The High Court having found that the respondent in its application made incorrect submission that it had no knowledge of the award passed by the Reference Court ought to have refused to exercise its discretion. The High Court exercised its discretion on wrong principles. In that view of the matter we cannot sustain the exercise of discretion in the manner done by the High Court.” 25. It is true that where there is no sufficient cause for condoning the delay, but the delay condoning is a case of discretion not being exercised judicially and the order becomes vulnerable and susceptible for its correction by the superior Court. However, the facts and circumstances are completely different in the case on hand. Therefore, the Judgments cited by the learned counsel for the first respondent are not helpful to the case on hand, since some officers colluded with the respondent and remained exparte before the Trial Court.

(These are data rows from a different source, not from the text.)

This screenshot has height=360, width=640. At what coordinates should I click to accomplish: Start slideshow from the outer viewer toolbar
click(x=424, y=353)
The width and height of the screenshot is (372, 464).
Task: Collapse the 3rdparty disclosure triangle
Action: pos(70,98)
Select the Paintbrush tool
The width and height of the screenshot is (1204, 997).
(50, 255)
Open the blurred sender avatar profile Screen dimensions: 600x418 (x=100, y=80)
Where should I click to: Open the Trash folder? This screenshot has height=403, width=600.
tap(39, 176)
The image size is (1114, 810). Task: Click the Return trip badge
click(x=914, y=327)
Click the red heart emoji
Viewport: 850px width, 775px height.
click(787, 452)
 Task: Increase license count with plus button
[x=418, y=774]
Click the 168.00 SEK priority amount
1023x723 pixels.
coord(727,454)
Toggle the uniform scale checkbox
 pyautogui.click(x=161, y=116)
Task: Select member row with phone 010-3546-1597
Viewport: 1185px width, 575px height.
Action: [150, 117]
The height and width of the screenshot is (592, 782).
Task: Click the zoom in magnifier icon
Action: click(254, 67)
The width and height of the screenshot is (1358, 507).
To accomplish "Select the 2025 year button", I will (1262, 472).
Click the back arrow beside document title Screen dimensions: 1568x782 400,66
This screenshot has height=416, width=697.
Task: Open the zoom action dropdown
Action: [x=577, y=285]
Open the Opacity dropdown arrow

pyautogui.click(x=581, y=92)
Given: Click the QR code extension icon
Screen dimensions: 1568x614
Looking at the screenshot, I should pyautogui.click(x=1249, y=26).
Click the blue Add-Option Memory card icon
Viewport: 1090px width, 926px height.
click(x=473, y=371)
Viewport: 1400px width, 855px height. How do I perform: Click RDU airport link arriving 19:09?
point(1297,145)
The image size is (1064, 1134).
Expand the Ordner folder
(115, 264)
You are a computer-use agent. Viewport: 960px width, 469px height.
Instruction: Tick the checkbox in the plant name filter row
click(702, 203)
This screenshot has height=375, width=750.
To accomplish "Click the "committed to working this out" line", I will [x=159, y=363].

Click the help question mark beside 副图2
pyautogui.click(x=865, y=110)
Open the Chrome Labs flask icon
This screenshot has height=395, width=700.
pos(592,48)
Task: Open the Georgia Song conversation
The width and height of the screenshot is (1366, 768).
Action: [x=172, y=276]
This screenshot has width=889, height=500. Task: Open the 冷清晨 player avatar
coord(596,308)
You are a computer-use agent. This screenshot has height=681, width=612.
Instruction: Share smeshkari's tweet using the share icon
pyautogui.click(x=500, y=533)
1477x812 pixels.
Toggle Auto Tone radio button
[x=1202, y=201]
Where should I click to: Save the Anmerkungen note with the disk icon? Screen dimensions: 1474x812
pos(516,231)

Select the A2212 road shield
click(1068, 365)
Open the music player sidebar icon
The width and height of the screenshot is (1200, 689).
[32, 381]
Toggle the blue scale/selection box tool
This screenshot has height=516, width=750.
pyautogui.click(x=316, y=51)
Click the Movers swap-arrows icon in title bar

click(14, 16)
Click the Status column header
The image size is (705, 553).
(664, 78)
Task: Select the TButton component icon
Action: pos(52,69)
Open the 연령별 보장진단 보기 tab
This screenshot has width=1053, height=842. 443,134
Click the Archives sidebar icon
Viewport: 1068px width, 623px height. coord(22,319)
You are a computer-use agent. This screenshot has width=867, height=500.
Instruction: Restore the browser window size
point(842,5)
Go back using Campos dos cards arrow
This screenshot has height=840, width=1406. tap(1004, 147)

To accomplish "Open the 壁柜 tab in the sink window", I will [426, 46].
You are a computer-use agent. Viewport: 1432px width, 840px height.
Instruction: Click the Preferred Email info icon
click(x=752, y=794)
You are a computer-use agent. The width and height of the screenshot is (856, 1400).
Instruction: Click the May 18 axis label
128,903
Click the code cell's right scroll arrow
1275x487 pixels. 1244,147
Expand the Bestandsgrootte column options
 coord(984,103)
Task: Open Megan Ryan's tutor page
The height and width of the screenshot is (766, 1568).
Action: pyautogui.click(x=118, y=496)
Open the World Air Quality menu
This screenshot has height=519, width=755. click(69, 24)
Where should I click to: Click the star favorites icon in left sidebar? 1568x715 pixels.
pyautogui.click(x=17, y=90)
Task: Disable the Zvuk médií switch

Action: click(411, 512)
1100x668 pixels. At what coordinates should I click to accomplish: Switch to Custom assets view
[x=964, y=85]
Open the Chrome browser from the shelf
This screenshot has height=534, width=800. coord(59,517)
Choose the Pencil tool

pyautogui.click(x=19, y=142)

Further, the subject land is classified as “Sarkar Poramboke Pathai” and now the petitioners laid road and it is put in for common use for general public. 26. Therefore, this Court is of the considered opinion that the suit has to be decided on its merits and in accordance with law by giving sufficient opportunity to the petitioners and this Court is inclined to compensate with cost for the inconvenience caused to the first respondent. 27. In view of the above, the order dated 26.03.2019 made in I.A.No.1401 of 2015 in O.S.No.164 of 1998 by the I Additional District Munsif, Salem, is hereby set aside, on condition that the petitioners shall pay a sum of Rs.10,000/- (Rupees Ten Thousand only) by way of demand draft, as cost to the first respondent, within a period of two weeks from the date of receipt of a copy of this order. On such payment, the Trial Court is directed to proceed with the suit, on merits and in accordance with law and dispose of the same, within a period of six months thereafter. 28. Accordingly, the C.R.P.No.1887 of 2019 is allowed. No costs. 29. In view of the order passed in C.R.P.No.1887 of 2019, the fair and final order dated 10.09.2014 passed in R.E.P.No.71 of 2013 in O.S.No.164 of 1998, on the file of the Principal District Munsif at Salem, is hereby set aside. Accordingly, the C.R.P.No.3902 of 2014 is allowed. Consequently, connected Miscellaneous petition is closed. No costs.